The floods last November cost the insurance industry more than €500m

Parts of Ireland which flood regularly will become "uninsurable" unless the government builds proper flood defences, the president of the Irish Insurance Federation (IIF) has warned.


Patrick Manley, who is also chief executive of Zurich Ireland, said the insurance industry cannot keep asking its customers to pay increasing premiums for predictable floods in certain parts of the country, when other solutions are available. He said homeowners could be exposed to massive financial losses from winter weather if the government failed to act.

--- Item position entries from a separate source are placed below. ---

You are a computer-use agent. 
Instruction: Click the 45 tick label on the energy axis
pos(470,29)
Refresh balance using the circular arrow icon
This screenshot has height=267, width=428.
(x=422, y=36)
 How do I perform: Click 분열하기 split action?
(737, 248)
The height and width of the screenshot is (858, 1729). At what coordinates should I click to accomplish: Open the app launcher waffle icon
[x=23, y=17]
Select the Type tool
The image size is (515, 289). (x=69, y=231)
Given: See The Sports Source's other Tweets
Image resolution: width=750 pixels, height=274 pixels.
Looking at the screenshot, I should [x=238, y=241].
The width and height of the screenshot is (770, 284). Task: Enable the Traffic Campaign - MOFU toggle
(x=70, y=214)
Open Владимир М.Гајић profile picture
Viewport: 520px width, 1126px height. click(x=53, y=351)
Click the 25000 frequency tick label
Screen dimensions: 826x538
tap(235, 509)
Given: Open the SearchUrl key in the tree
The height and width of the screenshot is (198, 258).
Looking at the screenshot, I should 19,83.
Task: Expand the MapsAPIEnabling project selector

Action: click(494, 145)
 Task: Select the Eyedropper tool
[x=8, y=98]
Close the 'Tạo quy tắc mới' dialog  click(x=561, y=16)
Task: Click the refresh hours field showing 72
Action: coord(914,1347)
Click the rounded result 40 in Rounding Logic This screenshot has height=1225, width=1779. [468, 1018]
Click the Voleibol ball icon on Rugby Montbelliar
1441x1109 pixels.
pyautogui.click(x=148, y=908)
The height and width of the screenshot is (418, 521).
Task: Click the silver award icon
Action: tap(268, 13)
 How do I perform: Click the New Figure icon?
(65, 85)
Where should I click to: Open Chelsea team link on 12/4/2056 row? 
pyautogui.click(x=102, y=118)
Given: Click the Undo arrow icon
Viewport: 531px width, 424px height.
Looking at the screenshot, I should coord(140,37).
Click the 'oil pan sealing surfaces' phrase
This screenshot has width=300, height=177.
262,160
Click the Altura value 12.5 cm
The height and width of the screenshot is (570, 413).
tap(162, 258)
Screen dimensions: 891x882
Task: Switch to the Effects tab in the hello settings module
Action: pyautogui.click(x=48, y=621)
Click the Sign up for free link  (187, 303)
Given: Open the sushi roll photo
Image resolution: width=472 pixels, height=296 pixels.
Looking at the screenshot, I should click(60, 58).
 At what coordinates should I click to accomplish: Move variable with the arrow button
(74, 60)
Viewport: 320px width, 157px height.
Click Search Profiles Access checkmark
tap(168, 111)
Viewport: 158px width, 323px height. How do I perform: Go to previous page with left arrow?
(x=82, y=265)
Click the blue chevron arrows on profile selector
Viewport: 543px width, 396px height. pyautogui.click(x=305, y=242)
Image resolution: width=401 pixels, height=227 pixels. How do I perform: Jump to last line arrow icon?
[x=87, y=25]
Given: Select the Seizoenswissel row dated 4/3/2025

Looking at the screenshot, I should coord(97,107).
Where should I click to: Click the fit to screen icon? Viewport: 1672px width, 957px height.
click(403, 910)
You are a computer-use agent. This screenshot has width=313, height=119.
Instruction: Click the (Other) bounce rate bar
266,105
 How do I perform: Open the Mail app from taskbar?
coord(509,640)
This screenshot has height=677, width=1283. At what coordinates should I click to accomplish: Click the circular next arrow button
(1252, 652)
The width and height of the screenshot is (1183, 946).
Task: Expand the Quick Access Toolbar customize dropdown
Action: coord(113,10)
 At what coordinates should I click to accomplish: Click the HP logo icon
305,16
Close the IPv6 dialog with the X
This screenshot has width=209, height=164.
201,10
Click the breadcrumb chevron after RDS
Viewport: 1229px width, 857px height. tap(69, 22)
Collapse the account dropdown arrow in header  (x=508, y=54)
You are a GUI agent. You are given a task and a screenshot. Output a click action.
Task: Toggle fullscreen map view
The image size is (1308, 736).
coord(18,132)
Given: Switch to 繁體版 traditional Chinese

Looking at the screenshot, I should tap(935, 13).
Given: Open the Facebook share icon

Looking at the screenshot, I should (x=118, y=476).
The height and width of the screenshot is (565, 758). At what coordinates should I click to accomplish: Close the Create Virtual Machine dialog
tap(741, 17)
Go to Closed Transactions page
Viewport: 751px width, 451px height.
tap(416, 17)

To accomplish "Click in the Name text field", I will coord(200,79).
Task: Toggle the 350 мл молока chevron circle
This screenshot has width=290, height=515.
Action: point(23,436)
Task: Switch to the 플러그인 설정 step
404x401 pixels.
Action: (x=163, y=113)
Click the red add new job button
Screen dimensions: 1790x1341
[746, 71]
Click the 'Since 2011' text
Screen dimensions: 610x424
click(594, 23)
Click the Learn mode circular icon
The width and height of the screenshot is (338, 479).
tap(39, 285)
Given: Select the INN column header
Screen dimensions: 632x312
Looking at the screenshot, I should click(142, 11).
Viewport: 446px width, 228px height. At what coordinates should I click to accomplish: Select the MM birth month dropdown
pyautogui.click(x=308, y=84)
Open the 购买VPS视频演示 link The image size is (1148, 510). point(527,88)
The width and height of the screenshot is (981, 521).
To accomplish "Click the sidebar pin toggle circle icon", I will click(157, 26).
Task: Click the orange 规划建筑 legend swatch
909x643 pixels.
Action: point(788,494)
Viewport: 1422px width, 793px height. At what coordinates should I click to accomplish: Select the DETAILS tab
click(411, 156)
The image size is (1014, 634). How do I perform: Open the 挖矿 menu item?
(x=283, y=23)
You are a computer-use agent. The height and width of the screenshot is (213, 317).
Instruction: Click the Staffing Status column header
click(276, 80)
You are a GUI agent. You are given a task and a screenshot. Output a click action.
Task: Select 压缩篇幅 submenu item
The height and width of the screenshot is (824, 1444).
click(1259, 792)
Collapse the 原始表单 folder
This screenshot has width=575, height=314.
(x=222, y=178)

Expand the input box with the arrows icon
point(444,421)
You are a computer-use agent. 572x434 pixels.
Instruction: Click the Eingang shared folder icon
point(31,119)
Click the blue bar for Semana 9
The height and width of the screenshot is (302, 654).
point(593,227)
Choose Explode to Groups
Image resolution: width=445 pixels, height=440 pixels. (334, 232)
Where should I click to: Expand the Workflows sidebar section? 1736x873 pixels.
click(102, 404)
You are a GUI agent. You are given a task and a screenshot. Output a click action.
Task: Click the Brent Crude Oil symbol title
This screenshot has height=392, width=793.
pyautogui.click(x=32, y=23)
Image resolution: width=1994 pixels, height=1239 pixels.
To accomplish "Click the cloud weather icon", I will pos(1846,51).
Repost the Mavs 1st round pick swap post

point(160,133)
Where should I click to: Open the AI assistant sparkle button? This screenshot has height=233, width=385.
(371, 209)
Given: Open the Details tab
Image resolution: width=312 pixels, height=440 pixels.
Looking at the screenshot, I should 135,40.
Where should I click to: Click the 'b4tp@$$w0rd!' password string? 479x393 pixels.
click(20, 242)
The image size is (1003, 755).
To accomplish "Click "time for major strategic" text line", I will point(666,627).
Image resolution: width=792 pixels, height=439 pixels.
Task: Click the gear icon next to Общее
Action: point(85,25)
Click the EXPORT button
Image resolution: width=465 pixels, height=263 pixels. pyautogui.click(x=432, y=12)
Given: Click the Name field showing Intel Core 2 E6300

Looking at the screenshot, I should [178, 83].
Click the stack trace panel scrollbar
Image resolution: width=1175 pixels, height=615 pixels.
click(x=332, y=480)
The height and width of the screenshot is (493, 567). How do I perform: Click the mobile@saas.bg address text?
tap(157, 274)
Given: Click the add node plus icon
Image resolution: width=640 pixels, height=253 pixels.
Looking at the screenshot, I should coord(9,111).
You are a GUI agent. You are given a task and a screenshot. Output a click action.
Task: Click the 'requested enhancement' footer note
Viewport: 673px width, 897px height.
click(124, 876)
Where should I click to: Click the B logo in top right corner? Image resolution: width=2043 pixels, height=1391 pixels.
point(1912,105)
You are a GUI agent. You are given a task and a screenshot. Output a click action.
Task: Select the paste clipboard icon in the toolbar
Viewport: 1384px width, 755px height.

"We live on an island. The island is in the Atlantic Ocean. It rains here. We know some parts of the country will flood," he told the Sunday Tribune. "If we don't put defences there, everybody else in the country has to accept that their premiums will have to reflect that danger. You risk certain parts of the country becoming uninsurable," he said.


Floods across Ireland, especially in Munster towns such as Carrick-on-Suir and Clonmel, during severe weather last winter cost the insurance industry more than €500m, Manley said – an unsustainable amount if the same sort of disasters recur regularly.


"You see the same premises, the same streets, the same time of year – it comes to a stage where insurance can cover you for most perils, but we can't ask other policy-holders to keep paying for floods," he said. "Insurance works perfectly for the event that can happen, but is not predicted to happen."